What you should do: Every line in the entries where "bell" is found should be copied.

════════

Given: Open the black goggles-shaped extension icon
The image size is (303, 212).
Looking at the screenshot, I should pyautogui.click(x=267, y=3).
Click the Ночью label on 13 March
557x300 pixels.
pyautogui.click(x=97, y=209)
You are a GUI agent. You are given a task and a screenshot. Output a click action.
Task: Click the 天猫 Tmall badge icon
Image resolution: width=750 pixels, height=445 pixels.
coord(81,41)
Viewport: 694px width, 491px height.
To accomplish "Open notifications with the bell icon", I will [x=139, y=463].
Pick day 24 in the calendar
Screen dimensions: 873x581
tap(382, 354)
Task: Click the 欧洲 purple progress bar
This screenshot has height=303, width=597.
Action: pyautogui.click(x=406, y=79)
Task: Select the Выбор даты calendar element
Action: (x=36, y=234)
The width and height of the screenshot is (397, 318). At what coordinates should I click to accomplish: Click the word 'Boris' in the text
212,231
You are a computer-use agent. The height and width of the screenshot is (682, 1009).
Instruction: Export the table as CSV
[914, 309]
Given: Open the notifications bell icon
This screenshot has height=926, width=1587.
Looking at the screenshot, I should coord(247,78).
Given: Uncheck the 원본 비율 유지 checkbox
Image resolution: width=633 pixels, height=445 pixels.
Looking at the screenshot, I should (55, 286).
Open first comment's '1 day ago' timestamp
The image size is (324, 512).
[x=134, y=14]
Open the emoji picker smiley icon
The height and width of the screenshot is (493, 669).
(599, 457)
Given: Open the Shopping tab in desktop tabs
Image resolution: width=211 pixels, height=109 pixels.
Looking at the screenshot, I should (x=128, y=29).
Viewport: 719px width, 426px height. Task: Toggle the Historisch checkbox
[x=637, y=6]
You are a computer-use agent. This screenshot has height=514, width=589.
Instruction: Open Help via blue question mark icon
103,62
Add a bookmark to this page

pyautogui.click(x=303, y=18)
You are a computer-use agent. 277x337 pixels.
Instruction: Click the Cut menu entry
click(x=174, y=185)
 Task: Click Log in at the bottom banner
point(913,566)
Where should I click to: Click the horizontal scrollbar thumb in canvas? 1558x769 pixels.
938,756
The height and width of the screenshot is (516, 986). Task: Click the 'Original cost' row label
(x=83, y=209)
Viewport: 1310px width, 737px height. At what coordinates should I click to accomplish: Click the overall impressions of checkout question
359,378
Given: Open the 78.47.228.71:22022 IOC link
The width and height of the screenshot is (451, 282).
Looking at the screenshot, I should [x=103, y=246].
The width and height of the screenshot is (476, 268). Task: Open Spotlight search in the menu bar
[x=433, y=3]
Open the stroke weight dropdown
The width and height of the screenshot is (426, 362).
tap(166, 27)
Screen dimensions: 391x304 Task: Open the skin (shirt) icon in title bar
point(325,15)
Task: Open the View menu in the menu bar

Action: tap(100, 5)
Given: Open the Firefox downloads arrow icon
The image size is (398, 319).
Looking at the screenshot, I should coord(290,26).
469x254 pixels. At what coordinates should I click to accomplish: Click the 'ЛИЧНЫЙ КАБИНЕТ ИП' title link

════════

Written solution:
To accomplish "Open notifications with the bell icon", I will [x=139, y=463].
Given: Open the notifications bell icon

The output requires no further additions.